La crisi dell’economia tedesca
Il 2024 segna il secondo anno consecutivo di recessione per la Germania, con un calo del PIL dello 0,2% che segue la contrazione dello 0,3% del 2023. Un fenomeno che non si verificava dai primi anni 2000. Il Fondo Monetario Internazionale prevede una modesta ripresa per il 2025 (+0,3%), ma con stime al ribasso di 0,5 punti rispetto alle previsioni di ottobre 2024. Tra il 2019 e il 2024, la Germania ha registrato la terza peggior crescita economica dell’UE (+0,4%), frenata da una politica fiscale restrittiva e dall’impatto dello shock energetico derivato dalla crisi ucraina.
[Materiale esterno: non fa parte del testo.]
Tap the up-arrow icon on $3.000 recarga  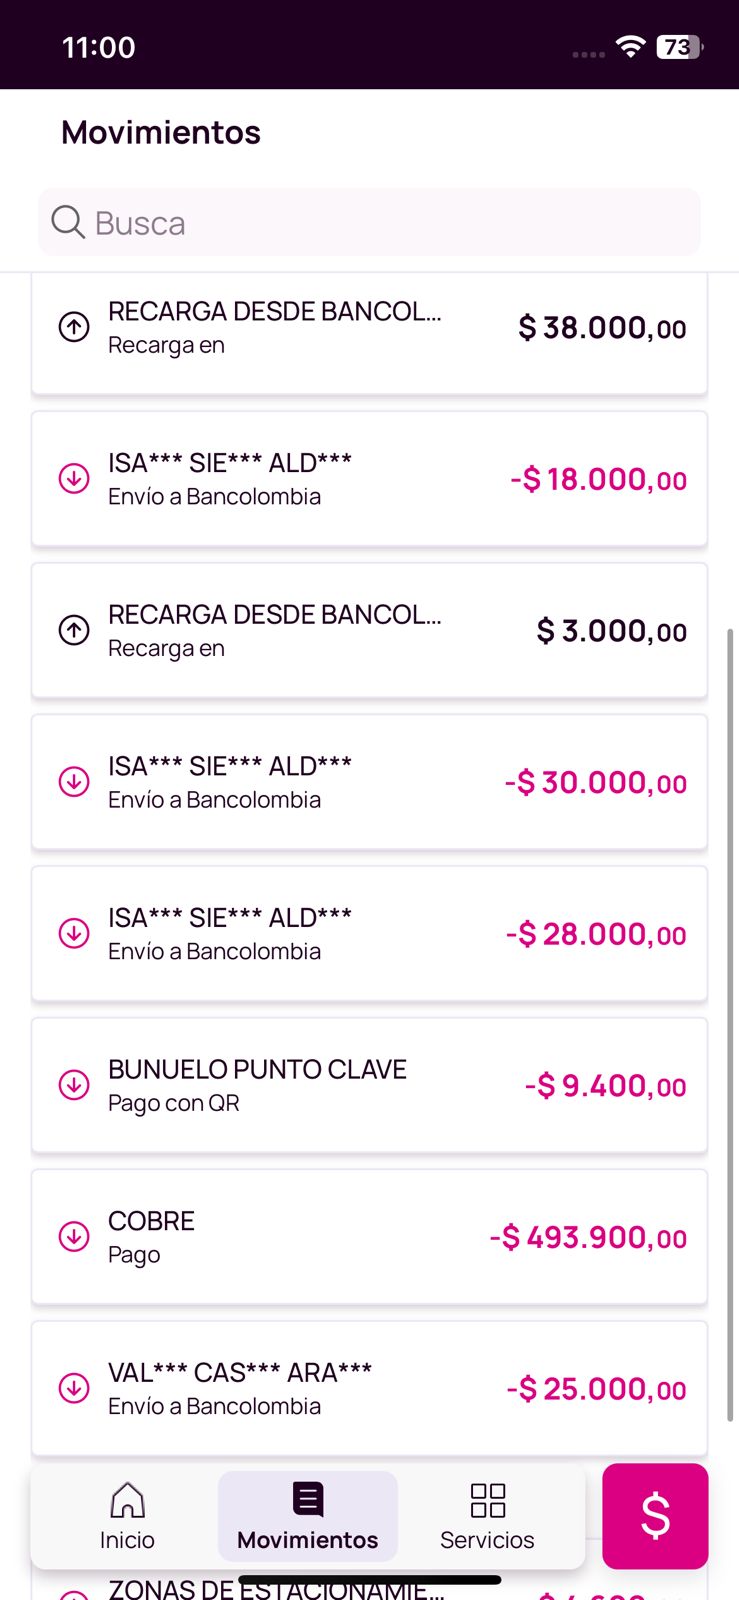coord(74,630)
L’elevata dipendenza dal gas russo e il rallentamento dell’economia cinese, che rappresenta il 42,4% dell’export tedesco extra-UE, aggravano la situazione. L’industria manifatturiera soffre per il calo degli investimenti e la carenza di competenze qualificate.
Automotive in recessione
Il settore automobilistico tedesco, pilastro dell’industria europea, ha subito una flessione del 6,9% nella produzione nel 2024, peggiorando rispetto al calo medio del 2,5% registrato nell’UE. Dal 2019, con l’introduzione del Green Deal europeo, la Germania ha perso il 18,1% della produzione di autoveicoli, evidenziando una crisi strutturale del comparto.
Crollo del Made in Italy in Germania
Le esportazioni italiane verso la Germania hanno subito una contrazione del 5,0% nel 2024, mentre a livello globale sono rimaste stabili (+0,2%). Questo significa che le imprese italiane hanno perso oltre 10 milioni di euro al giorno sul mercato tedesco.
Le regioni più esposte
Il Veneto è la regione italiana con la maggiore esposizione sul mercato tedesco (6,2% del valore aggiunto regionale), seguito da Piemonte (6,1%), Emilia-Romagna (6,0%) e Trentino-Alto Adige (5,9%). Tra le province più dipendenti dall’export manifatturiero in Germania, spiccano Chieti (12,5%), Piacenza (10,8%) e Mantova (9,5%).
Il crollo dell’export di macchinari
L’Italia, primo fornitore mondiale della Germania per i macchinari industriali, ha visto un calo del 5,0% dell’export in questo settore nel 2024, con punte negative in Veneto (-10,7%) ed Emilia-Romagna (-9,2%). Perdite a doppia cifra si registrano nelle province di Reggio Emilia (-18,5%), Padova (-18,2%) e Verona (-15,9%). In controtendenza, le esportazioni sono cresciute a Monza e Brianza (+8,3%), Bologna (+5,9%) e Torino (+4,5%).
L’incertezza politica in Germania e la sua debole crescita pongono seri interrogativi sul futuro dell’economia europea. Il nuovo governo tedesco sarà chiamato a scelte decisive per invertire la rotta e sostenere la ripresa del continente.